И спокойно обратился он к сгрудившейся толпе заключенных, мокрой и окоченевшей толпе:
— Я кого из вас не пускал? Тебя? Или тебя? Нет, ты скажи — я тебя, что ли, не пускал? — он поочередно обращался к стоящим впереди, а они к ужасу и стыду Писателя опускали глаза, молчали, отводили взгляд в сторону, пятились назад.

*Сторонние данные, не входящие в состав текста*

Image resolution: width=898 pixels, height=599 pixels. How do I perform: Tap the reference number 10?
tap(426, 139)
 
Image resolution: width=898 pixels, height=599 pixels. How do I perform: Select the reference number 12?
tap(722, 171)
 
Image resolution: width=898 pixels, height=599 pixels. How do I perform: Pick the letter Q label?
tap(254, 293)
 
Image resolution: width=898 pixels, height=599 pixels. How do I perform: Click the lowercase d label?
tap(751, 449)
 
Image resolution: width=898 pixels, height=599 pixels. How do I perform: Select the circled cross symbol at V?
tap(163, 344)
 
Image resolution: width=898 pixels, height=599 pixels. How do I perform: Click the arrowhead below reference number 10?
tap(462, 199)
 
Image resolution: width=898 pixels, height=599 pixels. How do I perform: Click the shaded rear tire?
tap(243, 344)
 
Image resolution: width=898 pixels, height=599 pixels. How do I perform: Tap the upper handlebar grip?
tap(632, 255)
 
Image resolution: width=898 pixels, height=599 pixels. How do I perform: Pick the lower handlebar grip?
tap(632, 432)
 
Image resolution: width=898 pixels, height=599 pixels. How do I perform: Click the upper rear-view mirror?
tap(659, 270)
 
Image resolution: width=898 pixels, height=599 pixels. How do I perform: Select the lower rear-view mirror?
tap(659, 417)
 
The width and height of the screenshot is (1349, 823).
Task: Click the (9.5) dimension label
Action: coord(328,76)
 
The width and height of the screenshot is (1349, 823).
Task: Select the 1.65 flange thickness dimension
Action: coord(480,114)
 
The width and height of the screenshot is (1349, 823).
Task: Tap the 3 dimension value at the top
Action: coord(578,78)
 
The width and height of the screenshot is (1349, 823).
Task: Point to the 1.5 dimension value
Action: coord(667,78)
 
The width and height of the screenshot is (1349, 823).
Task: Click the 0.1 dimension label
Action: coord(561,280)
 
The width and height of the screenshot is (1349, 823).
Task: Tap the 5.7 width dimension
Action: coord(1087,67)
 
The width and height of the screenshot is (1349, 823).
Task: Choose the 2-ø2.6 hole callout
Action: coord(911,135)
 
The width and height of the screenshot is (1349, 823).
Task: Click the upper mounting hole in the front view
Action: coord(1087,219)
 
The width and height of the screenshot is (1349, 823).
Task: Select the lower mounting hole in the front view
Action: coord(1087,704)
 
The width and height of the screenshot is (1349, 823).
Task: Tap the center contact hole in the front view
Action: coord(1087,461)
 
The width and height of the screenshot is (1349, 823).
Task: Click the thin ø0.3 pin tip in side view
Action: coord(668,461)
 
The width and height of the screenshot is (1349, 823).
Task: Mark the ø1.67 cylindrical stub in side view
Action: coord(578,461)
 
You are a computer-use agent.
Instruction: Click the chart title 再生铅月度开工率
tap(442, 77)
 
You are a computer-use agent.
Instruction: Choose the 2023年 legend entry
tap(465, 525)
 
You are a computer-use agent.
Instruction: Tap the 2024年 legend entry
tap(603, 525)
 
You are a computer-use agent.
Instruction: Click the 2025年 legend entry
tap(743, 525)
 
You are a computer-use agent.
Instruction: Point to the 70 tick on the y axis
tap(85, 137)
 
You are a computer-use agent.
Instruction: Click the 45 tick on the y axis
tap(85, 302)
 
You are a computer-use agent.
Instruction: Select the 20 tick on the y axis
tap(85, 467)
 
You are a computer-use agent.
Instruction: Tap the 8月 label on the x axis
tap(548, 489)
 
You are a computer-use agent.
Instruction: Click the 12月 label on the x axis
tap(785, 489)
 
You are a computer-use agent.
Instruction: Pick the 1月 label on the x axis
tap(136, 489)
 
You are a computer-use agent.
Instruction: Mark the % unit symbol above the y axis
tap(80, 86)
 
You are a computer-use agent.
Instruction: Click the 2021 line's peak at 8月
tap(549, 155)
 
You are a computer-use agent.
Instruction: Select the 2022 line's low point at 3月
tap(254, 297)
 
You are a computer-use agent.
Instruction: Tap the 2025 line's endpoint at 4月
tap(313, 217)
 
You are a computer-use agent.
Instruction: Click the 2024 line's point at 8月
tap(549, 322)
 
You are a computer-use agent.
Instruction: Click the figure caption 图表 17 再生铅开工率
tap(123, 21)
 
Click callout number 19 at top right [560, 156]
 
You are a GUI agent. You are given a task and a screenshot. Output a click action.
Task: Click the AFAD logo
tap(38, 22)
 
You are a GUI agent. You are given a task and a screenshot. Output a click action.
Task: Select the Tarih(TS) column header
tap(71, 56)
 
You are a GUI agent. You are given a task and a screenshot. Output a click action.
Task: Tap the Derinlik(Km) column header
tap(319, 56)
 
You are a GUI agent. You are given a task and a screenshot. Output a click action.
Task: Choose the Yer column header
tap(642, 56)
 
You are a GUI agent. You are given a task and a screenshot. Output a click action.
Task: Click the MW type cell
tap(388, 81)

— Нет, ты мне скажи — тебя? — наседал шнырь, распаляясь праведной обидой. — Кто же это вам наплел, гражданин начальник?
— Когда холодно и дождь, можно пускать, — сказал лейтенант брезгливо, недосуг ему было разбираться. Повернулся и ушел, скользя по размытой глине плаца для построений. А Писатель стоял, как оплеванный, а за шнырем стоял завхоз, усмехаясь, и стояли молча зеки вокруг, и никто не осмеливался войти.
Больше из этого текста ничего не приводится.